▸ **What the task requires**:
Reproduce the part of the stem cell article below starting with "Researchers in November" and going on through "organs and tissues.".

▸ **Text section**:
Chicago: It was the kind of breakthrough scientists had dreamed of for decades and its promise to help cure disease may soon be realized.
Researchers in November announced they were able to turn the clock back on skin cells and transform them into stem cells, the mutable building blocks of organs and tissues.
Earlier this month a different team announced it had cured sickle cell anemia in mice using stem cells derived from adult mouse skin. “This is truly the Holy Grail: To be able to take a few cells from a patient -- say a cheek swab or few skin cells -- and turn them into stem cells in the laboratory,” said Robert Lanza, a stem cell pioneer at Advanced Cell Technology.
“This work represents a tremendous scientific milestone - the biological equivalent of the Wright Brothers’ first airplane,” he told AFP. “It’s a bit like learning how to turn lead into gold.” Stem cells offer enormous potential for curing and treating disease because they can be transformed into any cell in the body and then hopefully used to replace damaged or diseased cells, tissues and organs.
But stem cell research has been highly controversial because -- until now -- viable embryos had to be destroyed to extract stem cells.
US President George W. Bush has banned all federal funding for research on human embryonic stem cells and access to stem cells in other countries has also been restricted because of the difficulty in finding women willing to donate their eggs.
The new technique, while far from perfected, is so promising that the man who managed to clone the world’s first sheep, Dolly, is giving up his work cloning embryos to focus on studying stem cells derived from skin cells.
“The fact that introduction of a small number of proteins into adult human cells could produce cells that are equivalent to embryo stem cells takes us into an entirely new era of stem cell biology,” said Ian Wilmut, the Scottish researcher who first created a viable clone by transferring a cell nucleus into a new embryo.
One of the greatest advantages of the new technique is its simplicity: it takes just four genes to turn the skin cell back into a stem cell. Unlike the complex and expensive process developed by Wilmut, this can be done in a standard biological lab. Also skin cells are easier to harvest than embryos.
“It’s an explosion of resources,” said Konrad Hochedlinger, of the Harvard Stem Cell Institute.
Prior to this discovery, researchers who wanted to look at how diseases developed would usually have to study animals or organs harvested from cadavers because embryonic stem cells were so hard to use and access.
But with stem cells derived from skin, tissues and organs can be grown in a petri dish, making it easier for researchers to map the genetic structure of diseased cells, a process which could unlock a cure.

[Stored items]

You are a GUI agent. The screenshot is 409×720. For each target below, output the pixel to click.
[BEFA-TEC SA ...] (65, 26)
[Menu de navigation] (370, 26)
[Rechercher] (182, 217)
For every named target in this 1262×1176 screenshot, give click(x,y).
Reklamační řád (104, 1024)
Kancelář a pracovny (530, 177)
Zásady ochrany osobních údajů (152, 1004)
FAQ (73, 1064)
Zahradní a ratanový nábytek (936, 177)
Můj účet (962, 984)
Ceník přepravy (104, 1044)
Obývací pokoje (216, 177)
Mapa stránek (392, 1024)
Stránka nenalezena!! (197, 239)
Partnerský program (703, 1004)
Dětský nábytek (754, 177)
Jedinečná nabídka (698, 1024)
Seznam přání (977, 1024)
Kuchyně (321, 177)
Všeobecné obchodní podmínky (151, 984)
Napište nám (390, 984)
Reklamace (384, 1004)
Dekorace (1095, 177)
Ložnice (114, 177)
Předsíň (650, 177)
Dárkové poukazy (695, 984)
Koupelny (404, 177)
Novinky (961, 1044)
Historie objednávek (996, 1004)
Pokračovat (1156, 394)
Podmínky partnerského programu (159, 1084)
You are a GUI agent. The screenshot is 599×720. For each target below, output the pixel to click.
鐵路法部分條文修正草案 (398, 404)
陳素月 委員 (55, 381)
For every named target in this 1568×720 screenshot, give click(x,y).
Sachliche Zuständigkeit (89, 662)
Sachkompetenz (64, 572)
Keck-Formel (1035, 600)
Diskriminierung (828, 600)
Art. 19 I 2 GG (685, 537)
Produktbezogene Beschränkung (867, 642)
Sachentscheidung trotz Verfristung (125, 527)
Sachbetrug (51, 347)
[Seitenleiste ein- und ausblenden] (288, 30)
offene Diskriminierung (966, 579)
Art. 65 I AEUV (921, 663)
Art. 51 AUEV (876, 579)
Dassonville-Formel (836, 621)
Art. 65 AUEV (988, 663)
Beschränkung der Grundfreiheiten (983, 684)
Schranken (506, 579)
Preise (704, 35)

▸ **Task solution**:
Researchers in November announced they were able to turn the clock back on skin cells and transform them into stem cells, the mutable building blocks of organs and tissues.